Starting at the line that contains "Tap the Community category label" in the listing below, write out every line word for word until you have written the line that contains "Task: Toggle Gift Card reload method".

⟨

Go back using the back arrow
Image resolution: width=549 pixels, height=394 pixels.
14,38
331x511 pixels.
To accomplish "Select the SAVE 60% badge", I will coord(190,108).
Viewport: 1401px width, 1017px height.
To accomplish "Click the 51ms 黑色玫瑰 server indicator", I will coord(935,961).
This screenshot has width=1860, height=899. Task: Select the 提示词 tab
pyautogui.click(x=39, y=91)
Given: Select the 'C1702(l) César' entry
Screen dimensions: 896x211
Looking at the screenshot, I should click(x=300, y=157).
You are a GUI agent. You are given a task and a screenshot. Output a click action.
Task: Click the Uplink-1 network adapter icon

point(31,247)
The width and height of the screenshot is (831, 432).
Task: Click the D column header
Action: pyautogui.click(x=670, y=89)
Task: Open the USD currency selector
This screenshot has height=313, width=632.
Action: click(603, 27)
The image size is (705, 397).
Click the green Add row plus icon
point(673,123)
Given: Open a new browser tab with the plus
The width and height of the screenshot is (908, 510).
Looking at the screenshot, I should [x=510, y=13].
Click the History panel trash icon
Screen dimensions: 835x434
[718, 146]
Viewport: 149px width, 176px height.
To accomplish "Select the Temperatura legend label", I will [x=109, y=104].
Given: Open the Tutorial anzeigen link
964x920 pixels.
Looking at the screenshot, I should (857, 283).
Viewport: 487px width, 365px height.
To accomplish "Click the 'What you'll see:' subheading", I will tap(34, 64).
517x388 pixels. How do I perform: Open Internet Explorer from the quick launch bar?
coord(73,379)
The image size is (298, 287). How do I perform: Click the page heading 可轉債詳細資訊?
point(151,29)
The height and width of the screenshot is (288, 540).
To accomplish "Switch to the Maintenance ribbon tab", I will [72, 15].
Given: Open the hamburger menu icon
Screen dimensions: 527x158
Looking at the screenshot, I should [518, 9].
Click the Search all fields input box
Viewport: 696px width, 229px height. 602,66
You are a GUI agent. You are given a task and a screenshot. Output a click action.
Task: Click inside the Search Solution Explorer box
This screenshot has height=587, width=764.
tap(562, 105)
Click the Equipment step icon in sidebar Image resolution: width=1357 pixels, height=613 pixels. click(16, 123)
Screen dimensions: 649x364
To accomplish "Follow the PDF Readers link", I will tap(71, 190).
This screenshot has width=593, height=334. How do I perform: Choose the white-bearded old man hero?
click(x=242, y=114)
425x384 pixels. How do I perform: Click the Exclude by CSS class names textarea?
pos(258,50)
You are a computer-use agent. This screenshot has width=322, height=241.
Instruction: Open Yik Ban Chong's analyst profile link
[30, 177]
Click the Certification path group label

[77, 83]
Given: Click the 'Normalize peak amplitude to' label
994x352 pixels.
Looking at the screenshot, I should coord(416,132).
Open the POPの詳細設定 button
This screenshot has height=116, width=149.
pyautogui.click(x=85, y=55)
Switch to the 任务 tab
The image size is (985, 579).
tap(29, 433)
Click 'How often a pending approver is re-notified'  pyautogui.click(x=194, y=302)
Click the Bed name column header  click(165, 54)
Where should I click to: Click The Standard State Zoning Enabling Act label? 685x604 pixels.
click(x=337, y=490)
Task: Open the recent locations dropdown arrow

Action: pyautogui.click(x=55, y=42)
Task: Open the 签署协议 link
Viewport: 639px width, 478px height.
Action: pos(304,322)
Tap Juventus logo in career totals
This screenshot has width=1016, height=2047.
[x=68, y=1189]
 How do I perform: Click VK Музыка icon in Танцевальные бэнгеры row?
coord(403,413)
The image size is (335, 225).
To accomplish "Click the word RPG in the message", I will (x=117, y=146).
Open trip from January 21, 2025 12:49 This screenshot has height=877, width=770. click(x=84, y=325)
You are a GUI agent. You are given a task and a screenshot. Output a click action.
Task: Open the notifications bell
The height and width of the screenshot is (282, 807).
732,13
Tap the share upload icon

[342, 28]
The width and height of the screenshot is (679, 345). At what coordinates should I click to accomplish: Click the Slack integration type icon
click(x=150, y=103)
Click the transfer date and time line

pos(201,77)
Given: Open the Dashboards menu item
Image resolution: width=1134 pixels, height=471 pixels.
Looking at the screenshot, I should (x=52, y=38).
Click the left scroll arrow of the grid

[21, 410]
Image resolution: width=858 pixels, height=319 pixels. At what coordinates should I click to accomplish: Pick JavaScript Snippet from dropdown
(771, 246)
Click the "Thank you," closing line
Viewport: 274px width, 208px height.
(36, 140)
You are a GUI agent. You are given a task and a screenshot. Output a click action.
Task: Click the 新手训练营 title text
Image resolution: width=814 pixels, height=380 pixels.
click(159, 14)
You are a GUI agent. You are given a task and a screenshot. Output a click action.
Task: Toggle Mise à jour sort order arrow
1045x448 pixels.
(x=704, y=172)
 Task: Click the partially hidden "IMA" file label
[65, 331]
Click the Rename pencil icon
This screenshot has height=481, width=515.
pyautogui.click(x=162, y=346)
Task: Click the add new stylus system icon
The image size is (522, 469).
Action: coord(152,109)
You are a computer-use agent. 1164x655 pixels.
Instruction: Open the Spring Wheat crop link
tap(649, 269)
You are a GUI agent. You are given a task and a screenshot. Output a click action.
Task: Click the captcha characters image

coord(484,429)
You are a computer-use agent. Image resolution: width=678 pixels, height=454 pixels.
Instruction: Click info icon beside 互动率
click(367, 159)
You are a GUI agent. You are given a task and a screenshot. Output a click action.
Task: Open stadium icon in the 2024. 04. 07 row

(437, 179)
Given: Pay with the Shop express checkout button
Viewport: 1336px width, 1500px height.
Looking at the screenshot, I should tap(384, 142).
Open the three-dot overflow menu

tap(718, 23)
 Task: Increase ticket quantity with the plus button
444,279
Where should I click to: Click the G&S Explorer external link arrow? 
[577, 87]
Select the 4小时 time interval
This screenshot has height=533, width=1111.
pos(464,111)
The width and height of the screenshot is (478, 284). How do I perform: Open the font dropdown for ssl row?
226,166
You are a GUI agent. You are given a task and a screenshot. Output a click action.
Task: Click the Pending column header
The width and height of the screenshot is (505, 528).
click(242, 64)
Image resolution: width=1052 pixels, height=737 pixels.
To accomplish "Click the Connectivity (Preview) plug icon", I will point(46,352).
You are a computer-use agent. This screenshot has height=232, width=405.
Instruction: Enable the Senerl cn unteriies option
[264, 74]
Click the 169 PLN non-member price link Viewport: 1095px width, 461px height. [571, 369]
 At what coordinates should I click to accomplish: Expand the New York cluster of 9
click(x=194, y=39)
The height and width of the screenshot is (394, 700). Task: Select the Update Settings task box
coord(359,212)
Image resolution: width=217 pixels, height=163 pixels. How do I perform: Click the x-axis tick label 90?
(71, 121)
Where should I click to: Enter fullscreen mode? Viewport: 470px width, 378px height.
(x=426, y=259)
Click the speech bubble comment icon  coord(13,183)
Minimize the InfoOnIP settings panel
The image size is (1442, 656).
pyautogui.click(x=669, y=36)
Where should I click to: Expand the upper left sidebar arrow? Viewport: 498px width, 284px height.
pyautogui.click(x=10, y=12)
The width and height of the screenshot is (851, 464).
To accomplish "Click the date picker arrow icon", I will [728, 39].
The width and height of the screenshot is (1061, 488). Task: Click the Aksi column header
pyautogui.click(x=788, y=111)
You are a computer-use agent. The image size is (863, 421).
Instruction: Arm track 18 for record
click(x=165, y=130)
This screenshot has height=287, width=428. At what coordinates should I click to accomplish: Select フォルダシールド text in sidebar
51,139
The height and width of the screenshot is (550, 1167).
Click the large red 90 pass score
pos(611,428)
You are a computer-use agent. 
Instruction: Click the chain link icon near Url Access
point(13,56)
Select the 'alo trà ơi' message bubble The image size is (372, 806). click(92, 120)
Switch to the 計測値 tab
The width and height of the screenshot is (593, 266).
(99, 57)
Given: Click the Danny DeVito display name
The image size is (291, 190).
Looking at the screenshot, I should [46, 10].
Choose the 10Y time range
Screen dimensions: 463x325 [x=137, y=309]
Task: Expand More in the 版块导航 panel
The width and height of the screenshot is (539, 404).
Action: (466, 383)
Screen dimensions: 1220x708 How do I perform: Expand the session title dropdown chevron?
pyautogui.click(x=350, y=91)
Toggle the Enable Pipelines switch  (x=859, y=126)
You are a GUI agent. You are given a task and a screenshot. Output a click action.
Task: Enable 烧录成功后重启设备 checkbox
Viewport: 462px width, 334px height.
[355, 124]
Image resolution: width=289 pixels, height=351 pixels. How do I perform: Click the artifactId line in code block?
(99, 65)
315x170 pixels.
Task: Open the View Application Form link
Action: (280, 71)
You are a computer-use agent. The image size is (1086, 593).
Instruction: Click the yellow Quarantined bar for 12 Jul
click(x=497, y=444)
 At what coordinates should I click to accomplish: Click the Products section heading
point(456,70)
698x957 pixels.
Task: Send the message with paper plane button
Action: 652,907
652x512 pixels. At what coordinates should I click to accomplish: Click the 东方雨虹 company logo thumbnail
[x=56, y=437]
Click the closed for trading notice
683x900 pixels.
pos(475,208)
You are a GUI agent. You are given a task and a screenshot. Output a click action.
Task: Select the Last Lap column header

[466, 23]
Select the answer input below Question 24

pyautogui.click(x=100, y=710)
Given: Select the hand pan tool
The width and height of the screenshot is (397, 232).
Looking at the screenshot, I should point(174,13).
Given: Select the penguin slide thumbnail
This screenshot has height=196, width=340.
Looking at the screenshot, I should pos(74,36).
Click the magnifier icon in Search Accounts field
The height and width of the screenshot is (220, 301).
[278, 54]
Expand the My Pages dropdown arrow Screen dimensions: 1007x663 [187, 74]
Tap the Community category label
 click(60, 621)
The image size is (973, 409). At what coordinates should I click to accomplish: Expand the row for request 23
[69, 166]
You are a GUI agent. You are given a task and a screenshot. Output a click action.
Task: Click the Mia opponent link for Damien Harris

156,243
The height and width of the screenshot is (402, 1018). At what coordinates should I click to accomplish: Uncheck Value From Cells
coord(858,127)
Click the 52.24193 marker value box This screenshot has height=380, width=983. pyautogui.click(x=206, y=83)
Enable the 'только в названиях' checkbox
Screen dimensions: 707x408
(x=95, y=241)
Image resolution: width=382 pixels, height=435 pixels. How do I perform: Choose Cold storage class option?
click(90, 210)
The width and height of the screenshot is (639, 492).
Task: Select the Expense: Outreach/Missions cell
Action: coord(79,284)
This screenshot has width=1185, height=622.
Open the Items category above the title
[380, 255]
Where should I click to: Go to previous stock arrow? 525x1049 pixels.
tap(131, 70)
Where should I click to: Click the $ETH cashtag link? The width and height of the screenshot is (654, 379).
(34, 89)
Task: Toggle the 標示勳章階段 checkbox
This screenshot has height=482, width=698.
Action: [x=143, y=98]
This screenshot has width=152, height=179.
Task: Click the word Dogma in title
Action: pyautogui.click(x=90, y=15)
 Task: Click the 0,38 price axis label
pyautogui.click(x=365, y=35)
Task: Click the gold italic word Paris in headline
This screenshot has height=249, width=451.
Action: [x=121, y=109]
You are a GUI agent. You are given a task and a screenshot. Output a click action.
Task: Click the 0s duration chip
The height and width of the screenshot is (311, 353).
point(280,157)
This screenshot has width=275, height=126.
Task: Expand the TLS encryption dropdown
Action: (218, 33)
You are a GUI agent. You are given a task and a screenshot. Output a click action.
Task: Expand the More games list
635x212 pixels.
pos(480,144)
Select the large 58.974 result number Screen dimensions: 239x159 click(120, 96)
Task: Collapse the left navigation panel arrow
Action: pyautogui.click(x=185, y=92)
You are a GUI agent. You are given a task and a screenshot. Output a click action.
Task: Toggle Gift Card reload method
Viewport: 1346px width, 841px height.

⟩

■ **Response for this exercise**:
Tap the Community category label
 click(60, 621)
The image size is (973, 409). At what coordinates should I click to accomplish: Expand the row for request 23
[69, 166]
You are a GUI agent. You are given a task and a screenshot. Output a click action.
Task: Click the Mia opponent link for Damien Harris

156,243
The height and width of the screenshot is (402, 1018). At what coordinates should I click to accomplish: Uncheck Value From Cells
coord(858,127)
Click the 52.24193 marker value box This screenshot has height=380, width=983. pyautogui.click(x=206, y=83)
Enable the 'только в названиях' checkbox
Screen dimensions: 707x408
(x=95, y=241)
Image resolution: width=382 pixels, height=435 pixels. How do I perform: Choose Cold storage class option?
click(90, 210)
The width and height of the screenshot is (639, 492).
Task: Select the Expense: Outreach/Missions cell
Action: coord(79,284)
This screenshot has width=1185, height=622.
Open the Items category above the title
[380, 255]
Where should I click to: Go to previous stock arrow? 525x1049 pixels.
tap(131, 70)
Where should I click to: Click the $ETH cashtag link? The width and height of the screenshot is (654, 379).
(34, 89)
Task: Toggle the 標示勳章階段 checkbox
This screenshot has height=482, width=698.
Action: [x=143, y=98]
This screenshot has width=152, height=179.
Task: Click the word Dogma in title
Action: pyautogui.click(x=90, y=15)
 Task: Click the 0,38 price axis label
pyautogui.click(x=365, y=35)
Task: Click the gold italic word Paris in headline
This screenshot has height=249, width=451.
Action: [x=121, y=109]
You are a GUI agent. You are given a task and a screenshot. Output a click action.
Task: Click the 0s duration chip
The height and width of the screenshot is (311, 353).
point(280,157)
This screenshot has width=275, height=126.
Task: Expand the TLS encryption dropdown
Action: (218, 33)
You are a GUI agent. You are given a task and a screenshot. Output a click action.
Task: Expand the More games list
635x212 pixels.
pos(480,144)
Select the large 58.974 result number Screen dimensions: 239x159 click(120, 96)
Task: Collapse the left navigation panel arrow
Action: pyautogui.click(x=185, y=92)
You are a GUI agent. You are given a task and a screenshot. Output a click action.
Task: Toggle Gift Card reload method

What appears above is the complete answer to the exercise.